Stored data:
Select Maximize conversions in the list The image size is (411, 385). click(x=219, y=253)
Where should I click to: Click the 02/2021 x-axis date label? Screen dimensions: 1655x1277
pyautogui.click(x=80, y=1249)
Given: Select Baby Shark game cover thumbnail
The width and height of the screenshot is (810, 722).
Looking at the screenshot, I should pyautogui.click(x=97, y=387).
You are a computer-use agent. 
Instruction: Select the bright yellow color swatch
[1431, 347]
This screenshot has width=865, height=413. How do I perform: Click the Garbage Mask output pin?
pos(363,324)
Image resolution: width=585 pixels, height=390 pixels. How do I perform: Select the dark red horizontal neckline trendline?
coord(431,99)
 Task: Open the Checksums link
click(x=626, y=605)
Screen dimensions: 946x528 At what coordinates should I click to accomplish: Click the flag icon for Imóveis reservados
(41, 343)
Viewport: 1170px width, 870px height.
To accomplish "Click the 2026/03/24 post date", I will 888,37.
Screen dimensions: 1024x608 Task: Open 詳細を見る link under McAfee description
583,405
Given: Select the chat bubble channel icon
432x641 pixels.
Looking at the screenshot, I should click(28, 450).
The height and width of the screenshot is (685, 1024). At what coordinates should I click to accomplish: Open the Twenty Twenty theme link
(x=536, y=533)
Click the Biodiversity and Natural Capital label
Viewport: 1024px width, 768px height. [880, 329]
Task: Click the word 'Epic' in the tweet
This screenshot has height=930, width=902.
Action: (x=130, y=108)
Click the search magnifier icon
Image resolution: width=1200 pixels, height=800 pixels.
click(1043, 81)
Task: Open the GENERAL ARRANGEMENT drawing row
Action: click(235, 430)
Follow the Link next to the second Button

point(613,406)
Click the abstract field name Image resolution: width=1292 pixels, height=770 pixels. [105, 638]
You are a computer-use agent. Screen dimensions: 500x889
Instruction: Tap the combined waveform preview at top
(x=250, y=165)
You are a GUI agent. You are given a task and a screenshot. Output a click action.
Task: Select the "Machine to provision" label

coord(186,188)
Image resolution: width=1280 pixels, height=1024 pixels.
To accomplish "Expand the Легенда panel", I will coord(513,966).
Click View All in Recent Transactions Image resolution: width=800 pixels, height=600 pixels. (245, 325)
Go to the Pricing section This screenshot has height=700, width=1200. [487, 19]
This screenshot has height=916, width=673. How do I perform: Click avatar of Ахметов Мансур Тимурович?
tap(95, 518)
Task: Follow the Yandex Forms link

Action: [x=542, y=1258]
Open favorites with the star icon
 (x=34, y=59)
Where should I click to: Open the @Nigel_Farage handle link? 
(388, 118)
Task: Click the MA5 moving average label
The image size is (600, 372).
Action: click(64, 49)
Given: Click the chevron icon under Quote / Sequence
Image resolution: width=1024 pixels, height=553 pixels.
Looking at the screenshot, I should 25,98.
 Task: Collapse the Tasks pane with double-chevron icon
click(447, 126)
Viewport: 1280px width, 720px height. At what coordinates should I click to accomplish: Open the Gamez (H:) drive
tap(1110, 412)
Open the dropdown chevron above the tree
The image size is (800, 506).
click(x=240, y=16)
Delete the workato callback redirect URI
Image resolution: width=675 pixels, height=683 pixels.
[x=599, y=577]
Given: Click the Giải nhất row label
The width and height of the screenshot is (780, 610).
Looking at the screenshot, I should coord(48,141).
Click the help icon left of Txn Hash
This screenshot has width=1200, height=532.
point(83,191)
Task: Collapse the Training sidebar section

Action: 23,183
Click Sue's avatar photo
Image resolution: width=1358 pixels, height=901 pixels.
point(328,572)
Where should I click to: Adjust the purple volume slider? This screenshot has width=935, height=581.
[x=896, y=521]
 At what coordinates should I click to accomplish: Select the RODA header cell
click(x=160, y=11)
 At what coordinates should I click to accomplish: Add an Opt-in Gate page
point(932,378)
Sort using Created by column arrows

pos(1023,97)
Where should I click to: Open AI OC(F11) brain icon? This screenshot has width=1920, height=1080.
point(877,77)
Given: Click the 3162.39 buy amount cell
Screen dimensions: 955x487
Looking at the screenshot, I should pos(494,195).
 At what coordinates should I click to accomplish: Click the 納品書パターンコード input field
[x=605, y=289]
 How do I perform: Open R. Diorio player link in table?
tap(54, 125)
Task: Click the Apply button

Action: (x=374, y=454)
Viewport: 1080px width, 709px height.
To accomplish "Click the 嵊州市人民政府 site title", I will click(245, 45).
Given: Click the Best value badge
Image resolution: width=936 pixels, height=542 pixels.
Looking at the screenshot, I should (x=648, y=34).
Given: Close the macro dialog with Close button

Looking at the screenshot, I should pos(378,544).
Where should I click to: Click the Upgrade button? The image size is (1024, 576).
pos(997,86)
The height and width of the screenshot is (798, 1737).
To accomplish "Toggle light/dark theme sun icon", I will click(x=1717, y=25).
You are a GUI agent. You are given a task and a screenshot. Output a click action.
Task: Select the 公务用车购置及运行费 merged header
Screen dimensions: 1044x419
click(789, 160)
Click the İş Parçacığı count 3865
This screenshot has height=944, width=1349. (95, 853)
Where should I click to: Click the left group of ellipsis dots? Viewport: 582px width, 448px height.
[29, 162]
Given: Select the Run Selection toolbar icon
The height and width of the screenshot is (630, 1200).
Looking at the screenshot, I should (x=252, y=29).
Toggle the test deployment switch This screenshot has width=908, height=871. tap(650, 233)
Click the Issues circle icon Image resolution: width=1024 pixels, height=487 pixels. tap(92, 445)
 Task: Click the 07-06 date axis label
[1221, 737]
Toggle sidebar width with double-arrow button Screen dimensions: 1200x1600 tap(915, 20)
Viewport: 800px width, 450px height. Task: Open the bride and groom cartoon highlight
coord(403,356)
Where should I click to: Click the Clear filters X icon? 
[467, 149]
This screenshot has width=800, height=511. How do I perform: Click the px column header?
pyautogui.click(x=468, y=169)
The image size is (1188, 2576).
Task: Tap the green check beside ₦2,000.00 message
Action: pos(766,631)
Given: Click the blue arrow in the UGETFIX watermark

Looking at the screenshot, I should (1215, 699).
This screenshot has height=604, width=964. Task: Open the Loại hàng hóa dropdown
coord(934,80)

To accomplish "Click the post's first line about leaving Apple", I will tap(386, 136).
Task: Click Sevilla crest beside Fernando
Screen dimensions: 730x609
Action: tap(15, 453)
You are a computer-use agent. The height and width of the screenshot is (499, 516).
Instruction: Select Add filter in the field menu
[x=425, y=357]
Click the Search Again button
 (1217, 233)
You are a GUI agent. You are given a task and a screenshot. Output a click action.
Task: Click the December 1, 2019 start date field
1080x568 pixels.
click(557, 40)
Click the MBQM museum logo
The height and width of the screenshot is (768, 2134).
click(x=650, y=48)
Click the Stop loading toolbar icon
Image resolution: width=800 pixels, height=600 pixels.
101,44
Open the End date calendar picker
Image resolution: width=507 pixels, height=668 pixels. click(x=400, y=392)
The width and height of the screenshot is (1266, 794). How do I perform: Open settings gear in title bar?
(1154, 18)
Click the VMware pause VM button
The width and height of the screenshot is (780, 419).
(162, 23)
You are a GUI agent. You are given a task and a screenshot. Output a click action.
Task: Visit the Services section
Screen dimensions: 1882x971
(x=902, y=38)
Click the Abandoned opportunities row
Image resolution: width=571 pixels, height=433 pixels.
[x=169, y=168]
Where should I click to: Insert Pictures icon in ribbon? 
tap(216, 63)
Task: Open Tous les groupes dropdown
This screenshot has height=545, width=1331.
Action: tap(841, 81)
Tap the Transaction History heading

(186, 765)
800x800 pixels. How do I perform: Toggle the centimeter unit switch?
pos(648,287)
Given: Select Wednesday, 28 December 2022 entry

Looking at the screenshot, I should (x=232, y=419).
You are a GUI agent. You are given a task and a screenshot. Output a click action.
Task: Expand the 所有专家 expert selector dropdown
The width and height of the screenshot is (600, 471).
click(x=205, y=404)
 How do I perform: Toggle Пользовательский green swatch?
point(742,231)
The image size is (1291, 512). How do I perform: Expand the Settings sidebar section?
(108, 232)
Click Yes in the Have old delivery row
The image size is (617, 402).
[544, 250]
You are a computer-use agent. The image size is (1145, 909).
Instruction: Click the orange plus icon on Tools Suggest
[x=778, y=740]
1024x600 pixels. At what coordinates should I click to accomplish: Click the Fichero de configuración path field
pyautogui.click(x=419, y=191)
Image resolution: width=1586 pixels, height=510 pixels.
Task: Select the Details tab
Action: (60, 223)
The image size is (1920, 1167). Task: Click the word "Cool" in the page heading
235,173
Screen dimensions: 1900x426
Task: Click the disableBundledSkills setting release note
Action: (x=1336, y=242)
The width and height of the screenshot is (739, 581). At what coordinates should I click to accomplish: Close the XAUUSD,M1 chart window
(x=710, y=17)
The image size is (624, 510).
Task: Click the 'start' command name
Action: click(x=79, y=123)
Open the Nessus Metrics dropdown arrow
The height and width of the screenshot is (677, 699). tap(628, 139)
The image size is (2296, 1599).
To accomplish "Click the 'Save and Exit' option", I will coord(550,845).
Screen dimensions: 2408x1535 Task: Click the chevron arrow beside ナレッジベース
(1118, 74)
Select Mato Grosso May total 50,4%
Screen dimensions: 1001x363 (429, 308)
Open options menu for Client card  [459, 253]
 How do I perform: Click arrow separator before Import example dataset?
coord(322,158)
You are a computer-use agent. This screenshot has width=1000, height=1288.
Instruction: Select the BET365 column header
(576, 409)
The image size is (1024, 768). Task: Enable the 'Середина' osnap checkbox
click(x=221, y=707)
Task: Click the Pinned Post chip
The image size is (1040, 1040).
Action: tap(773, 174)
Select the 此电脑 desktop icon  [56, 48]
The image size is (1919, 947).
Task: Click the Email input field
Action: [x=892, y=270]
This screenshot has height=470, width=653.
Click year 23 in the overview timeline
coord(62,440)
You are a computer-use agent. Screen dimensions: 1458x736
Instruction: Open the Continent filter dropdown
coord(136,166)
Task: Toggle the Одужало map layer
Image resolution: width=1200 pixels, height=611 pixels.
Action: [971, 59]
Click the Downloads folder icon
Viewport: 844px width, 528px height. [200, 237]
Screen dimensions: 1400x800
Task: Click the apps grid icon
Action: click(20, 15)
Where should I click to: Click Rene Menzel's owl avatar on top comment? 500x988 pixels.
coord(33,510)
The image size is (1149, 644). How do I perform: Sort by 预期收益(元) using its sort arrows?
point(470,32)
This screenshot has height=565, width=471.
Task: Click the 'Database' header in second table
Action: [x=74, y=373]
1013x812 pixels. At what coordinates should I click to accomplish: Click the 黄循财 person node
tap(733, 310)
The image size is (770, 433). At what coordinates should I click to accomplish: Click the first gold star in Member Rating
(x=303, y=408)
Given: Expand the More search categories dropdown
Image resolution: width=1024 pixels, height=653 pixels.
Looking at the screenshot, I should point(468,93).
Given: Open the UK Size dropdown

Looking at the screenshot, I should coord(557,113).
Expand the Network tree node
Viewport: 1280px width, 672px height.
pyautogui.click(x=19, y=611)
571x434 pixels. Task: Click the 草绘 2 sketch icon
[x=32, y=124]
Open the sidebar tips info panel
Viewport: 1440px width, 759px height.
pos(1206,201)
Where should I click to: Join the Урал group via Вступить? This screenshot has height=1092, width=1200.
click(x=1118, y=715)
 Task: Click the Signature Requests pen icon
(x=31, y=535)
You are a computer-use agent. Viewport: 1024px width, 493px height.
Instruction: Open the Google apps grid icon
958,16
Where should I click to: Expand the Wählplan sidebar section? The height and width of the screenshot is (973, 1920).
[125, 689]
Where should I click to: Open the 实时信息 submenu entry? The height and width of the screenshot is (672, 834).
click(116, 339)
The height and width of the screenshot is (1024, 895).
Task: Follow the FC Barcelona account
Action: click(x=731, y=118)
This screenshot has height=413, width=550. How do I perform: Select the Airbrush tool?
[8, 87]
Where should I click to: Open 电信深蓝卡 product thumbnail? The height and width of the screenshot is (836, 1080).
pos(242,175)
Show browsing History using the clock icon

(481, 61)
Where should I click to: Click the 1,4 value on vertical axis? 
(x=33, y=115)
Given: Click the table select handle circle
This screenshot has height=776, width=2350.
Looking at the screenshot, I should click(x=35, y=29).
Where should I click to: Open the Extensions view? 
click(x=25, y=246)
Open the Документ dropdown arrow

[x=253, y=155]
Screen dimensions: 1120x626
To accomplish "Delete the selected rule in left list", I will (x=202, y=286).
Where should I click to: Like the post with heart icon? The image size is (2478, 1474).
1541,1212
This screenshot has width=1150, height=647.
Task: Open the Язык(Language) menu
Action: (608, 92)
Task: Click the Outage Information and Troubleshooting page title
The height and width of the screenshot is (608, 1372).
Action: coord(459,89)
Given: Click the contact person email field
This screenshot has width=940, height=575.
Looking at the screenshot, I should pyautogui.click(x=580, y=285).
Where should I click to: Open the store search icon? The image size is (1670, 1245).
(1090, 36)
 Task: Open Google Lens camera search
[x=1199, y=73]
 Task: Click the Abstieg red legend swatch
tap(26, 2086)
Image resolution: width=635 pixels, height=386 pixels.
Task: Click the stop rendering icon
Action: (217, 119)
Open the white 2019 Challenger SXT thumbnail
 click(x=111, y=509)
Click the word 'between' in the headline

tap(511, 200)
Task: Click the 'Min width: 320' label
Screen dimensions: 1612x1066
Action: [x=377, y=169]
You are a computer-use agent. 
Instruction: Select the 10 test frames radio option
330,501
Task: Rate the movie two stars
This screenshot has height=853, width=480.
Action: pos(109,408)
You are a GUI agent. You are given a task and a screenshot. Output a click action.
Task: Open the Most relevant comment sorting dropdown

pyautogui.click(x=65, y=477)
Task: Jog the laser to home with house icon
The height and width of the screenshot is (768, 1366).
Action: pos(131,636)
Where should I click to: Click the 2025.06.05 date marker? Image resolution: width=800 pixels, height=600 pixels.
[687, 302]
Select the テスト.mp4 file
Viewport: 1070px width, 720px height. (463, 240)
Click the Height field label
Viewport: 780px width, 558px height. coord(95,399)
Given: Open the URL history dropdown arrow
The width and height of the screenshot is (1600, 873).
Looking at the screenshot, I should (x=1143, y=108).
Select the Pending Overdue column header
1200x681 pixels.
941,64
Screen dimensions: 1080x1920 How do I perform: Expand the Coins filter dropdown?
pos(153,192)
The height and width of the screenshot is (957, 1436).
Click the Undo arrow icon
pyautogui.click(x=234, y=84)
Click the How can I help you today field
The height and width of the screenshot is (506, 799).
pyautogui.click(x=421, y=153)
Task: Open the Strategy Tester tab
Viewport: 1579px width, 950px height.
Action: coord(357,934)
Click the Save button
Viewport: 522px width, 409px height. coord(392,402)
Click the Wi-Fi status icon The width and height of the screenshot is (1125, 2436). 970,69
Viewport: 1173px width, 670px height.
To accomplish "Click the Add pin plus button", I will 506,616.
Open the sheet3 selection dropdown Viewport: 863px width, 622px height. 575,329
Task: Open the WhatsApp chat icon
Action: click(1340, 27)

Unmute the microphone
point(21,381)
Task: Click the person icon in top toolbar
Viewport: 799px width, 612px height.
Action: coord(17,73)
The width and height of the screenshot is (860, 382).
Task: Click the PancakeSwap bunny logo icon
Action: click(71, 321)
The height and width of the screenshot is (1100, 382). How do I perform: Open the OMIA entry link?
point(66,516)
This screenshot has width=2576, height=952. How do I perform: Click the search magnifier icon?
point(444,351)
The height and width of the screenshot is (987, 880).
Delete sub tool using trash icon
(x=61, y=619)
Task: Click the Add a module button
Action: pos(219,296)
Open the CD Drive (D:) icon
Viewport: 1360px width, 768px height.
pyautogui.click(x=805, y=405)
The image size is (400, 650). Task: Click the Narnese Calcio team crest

-- TASK OBJECTIVE --
Set down, exactly as they stand above, the lines starting with the line with "Given: Open the URL history dropdown arrow" and going on through the line with "Task: Click the person icon in top toolbar", and no others.

-- RESPONSE TO THE TASK --
Given: Open the URL history dropdown arrow
The width and height of the screenshot is (1600, 873).
Looking at the screenshot, I should (x=1143, y=108).
Select the Pending Overdue column header
1200x681 pixels.
941,64
Screen dimensions: 1080x1920 How do I perform: Expand the Coins filter dropdown?
pos(153,192)
The height and width of the screenshot is (957, 1436).
Click the Undo arrow icon
pyautogui.click(x=234, y=84)
Click the How can I help you today field
The height and width of the screenshot is (506, 799).
pyautogui.click(x=421, y=153)
Task: Open the Strategy Tester tab
Viewport: 1579px width, 950px height.
Action: coord(357,934)
Click the Save button
Viewport: 522px width, 409px height. coord(392,402)
Click the Wi-Fi status icon The width and height of the screenshot is (1125, 2436). 970,69
Viewport: 1173px width, 670px height.
To accomplish "Click the Add pin plus button", I will 506,616.
Open the sheet3 selection dropdown Viewport: 863px width, 622px height. 575,329
Task: Open the WhatsApp chat icon
Action: click(1340, 27)

Unmute the microphone
point(21,381)
Task: Click the person icon in top toolbar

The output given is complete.